Food securityGlobal Warming Increased U.S. Crop Insurance Losses by $27 Billion in 27 Years

Published 10 August 2021

Higher temperatures attributed to climate change caused payouts from the nation’s biggest farm support program to increase by $27 billion between 1991 and 2017, according to new estimates from Stanford researchers. Costs are likely to rise even further with the growing intensity and frequency of heat waves and other severe weather events.

A new Stanford University study shows hot, dry conditions caused by climate change have added billions of dollars to the cost of the federally subsidized insurance program that protects farmers against drops in crop prices and yields.

The study, published July 28 in Environmental Research Letters, finds that long-term warming contributed $27 billion to the losses covered by the U.S. crop insurance program from 1991 to 2017, or just over 19 percent of the $140 billion total. Rising temperatures contributed nearly half of the $18.6 billion in losses during the single costliest year, 2012, when record-smashing heat and severe drought engulfed much of the Midwest corn belt.

“We know that global warming is causing those really extreme thresholds to be crossed more frequently, and this new research shows that it is costing billions of dollars in the agricultural sector alone,” said lead study author Noah Diffenbaugh, the Kara J Foundation Professor in Stanford’s School of Earth, Energy & Environmental Sciences (Stanford Earth) and Kimmelman Family Senior Fellow at the Stanford Woods Institute for the Environment.

The new paper quantifies the contribution of historical warming to the rising cost of a decades-old safety net program for farmers funded largely by tax dollars. “The financial costs we identify are relevant for U.S. taxpayers and the U.S. crop insurance program, and they’re also relevant for quantifying the impacts of climate change more broadly,” Diffenbaugh said.

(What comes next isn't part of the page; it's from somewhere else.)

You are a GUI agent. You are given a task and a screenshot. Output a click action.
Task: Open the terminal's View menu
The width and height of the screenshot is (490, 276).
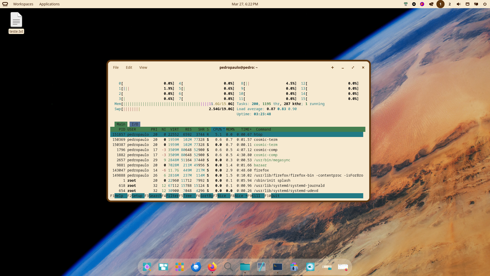(143, 67)

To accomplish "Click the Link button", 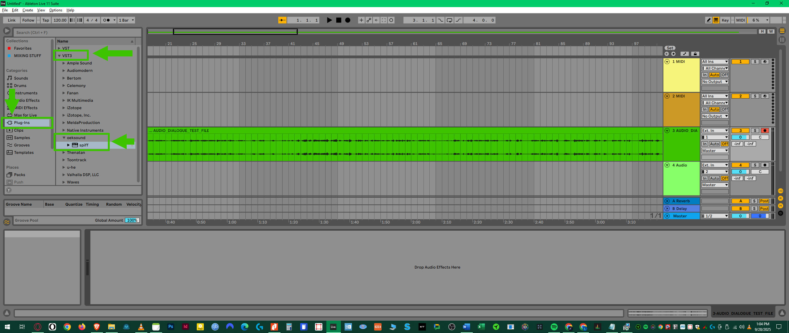I will 11,20.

Crop Insurance in a Warming World
The U.S. crop insurance program, created in the wake of the 1930s Dust Bowl and expanded in 1980, now covers more than 80 percent of American cropland and costs the government an average of nearly $9 billion per year. “It’s far and away the largest source of farm support in the country,” said study co-author Marshall Burke, an associate professor of Earth system science.